Answer these questions from the forum post below:
1. In which source file is the struct bitmal_t used?
2. According to the comments on bitmal_t, what do the bit values 0 and 1 mean?
3. What does the warning inside dntil0 say zsiz must be?

Document =
__________

1

I am trying to update for linux, GCC, and 64 bit use and preserve in a github Ken Silverman's Paint N Draw 3D C software. I got his permission but he's too busy to help. I don't want to do a bad job and I am not a bit-twiddling expert so I'd like to fix the main parts before I upload it.

In his code pnd3d.c he used a struct called bitmal_t * that contains a malloc (I think his element mal means the size of a malloc) and a size to indicate a voxel-distance as an unsigned int (in 2009 it was a 32 bit ) bit chain amongst the bits of a concatenated set of 32 bit ints. So basically, distance is a function of how many bits on (1) along the extended bit chain. For collisions, he looks up and down for zeros and ones.

Here is his bitmal_t:

    //buf: cast to: octv_t* or surf_t*
    //bit: 1 bit per sizeof(buf[0]); 0=free, 1=occupied
typedef struct bit { void *buf; unsigned int mal, *bit, ind, num, siz; } bitmal_t;

Here is his range finding code that goes up and down the bit-range looking for a one or a zero. I posted his originals, not my crappy nonworking version.

Here is all the code snippets you would need to reproduce it.

static __forceinline int dntil0 (unsigned int *lptr, int z, int zsiz)
{
    //   //This line does the same thing (but slow & brute force)
    //while ((z < zsiz) && (lptr[z>>5]&(1<<KMOD32(z)))) z++; return(z);
    int i;
        //WARNING: zsiz must be multiple of 32!
    i = (lptr[z>>5]|((1<<KMOD32(z))-1)); z &= ~31;
    while (i == 0xffffffff)

__________

Data listing =

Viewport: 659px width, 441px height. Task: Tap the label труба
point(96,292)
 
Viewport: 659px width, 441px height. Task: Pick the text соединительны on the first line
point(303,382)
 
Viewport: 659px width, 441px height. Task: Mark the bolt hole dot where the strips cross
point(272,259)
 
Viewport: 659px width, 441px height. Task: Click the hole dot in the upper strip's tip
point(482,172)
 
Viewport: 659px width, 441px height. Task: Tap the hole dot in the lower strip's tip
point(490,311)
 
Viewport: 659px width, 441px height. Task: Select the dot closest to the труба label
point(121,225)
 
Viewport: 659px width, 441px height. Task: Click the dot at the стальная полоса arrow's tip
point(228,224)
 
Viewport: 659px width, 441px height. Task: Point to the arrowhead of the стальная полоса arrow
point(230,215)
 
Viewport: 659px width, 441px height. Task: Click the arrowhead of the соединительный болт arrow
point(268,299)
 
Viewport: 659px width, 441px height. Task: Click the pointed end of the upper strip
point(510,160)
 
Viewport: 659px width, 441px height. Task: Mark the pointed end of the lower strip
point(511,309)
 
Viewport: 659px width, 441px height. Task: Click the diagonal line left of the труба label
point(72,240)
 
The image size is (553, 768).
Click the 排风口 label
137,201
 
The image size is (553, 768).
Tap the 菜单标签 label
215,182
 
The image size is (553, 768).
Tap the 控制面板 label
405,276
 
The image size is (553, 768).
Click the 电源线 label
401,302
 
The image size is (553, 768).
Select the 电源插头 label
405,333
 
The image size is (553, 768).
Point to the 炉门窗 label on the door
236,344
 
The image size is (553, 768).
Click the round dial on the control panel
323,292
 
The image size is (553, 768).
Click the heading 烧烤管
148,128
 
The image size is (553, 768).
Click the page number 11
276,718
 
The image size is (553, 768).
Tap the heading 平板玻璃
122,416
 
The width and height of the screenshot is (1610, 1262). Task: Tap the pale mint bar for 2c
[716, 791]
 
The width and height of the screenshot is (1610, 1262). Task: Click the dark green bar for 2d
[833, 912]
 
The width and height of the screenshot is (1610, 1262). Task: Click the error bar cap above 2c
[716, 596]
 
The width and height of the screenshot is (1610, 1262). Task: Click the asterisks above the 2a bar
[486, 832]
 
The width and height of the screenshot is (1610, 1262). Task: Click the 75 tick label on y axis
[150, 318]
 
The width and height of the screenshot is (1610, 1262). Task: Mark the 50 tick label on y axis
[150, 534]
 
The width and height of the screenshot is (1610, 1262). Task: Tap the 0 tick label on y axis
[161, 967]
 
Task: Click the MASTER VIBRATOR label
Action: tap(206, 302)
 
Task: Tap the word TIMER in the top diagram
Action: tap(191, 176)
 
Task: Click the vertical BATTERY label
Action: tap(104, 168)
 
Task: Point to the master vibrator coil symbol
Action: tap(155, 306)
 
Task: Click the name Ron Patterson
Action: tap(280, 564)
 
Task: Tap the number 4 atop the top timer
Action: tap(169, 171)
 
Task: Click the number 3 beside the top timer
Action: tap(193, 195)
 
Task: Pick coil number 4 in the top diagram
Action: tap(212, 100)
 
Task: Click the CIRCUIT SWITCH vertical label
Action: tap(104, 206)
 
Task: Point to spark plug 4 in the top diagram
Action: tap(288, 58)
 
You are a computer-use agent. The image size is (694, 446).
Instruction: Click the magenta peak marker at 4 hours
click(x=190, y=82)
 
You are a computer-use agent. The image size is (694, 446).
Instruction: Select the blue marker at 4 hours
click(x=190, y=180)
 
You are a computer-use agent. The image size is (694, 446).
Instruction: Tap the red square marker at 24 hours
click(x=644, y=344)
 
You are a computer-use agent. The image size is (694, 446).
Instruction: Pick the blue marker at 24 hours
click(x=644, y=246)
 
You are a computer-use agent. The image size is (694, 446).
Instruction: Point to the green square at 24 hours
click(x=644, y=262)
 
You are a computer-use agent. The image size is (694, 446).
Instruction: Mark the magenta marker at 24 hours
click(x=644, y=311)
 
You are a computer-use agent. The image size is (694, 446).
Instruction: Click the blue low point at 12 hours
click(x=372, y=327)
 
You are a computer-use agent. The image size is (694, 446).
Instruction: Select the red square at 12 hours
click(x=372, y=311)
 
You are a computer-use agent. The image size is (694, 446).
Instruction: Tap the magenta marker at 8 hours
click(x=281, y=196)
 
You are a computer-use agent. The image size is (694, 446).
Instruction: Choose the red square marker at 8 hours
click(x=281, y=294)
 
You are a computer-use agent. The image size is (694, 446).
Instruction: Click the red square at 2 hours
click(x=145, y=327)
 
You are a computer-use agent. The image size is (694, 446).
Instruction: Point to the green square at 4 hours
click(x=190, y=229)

__________

Exercise response =
1. pnd3d.c
2. 0 means free and 1 means occupied.
3. zsiz must be a multiple of 32.